▸ What the task requires
Having located the line with "The height and", print it and each remaining line exactly, stopping at the end of the material and omitting pictures.

::: Dataset entries

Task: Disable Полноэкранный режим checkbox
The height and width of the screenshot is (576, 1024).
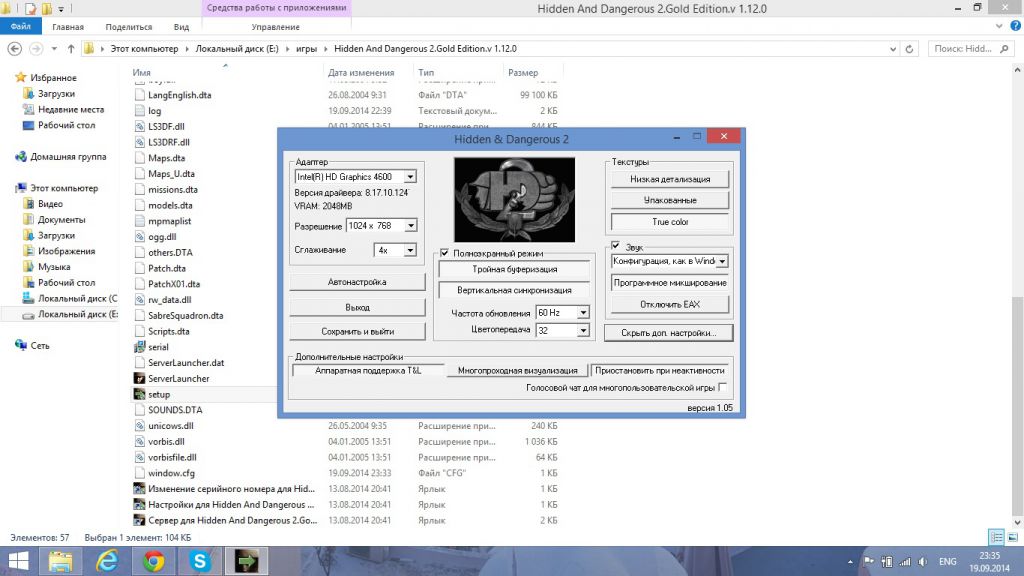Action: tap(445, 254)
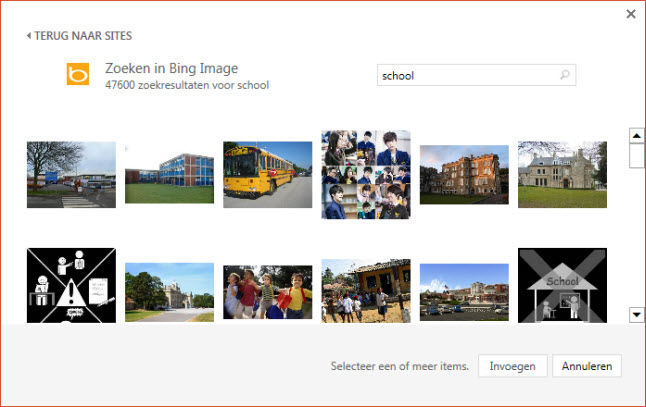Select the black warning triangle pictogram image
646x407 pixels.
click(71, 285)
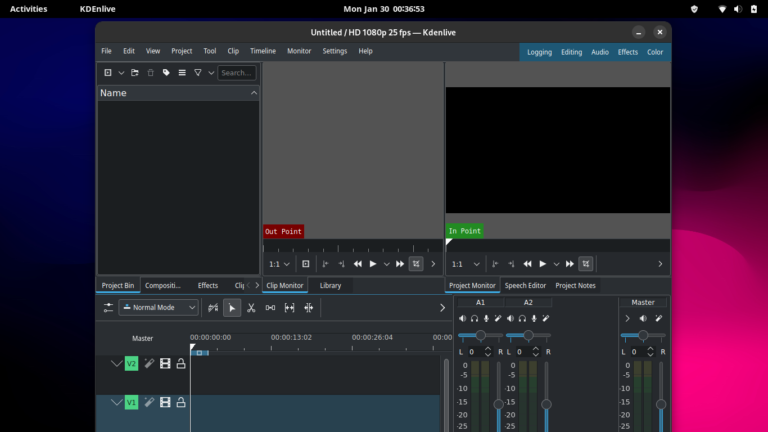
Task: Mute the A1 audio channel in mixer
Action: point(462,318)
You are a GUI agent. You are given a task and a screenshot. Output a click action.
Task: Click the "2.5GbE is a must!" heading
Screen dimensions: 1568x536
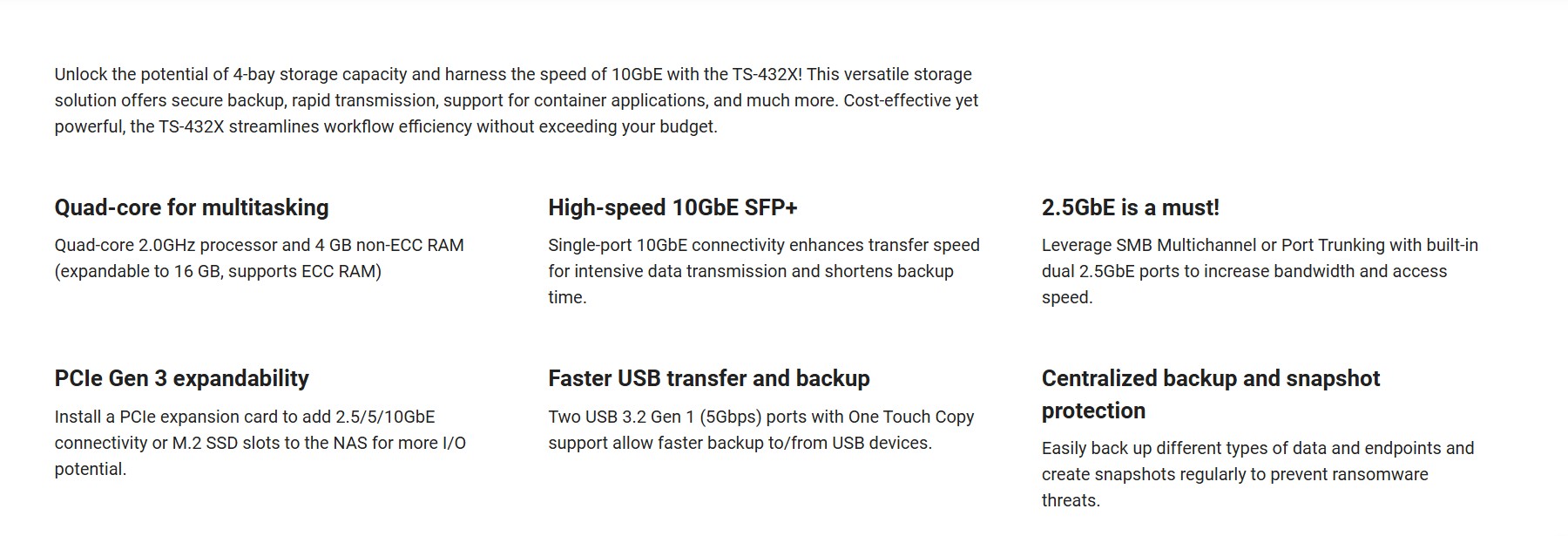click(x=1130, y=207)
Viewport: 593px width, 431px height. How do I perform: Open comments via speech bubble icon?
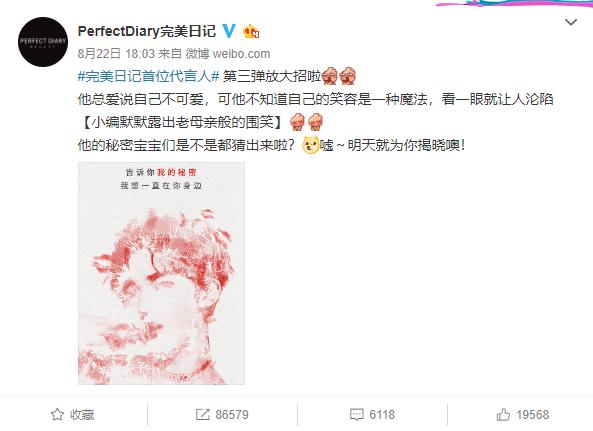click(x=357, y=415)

::::::

▸ Written response
The height and width of the screenshot is (576, 1024).
Action: tap(445, 254)
Select the black warning triangle pictogram image
646x407 pixels.
click(71, 285)
Task: Mute the A1 audio channel in mixer
Action: point(462,318)
You are a GUI agent. You are given a task and a screenshot. Output a click action.
Task: Click the "2.5GbE is a must!" heading
Screen dimensions: 1568x536
click(x=1130, y=207)
Viewport: 593px width, 431px height. How do I perform: Open comments via speech bubble icon?
click(x=357, y=415)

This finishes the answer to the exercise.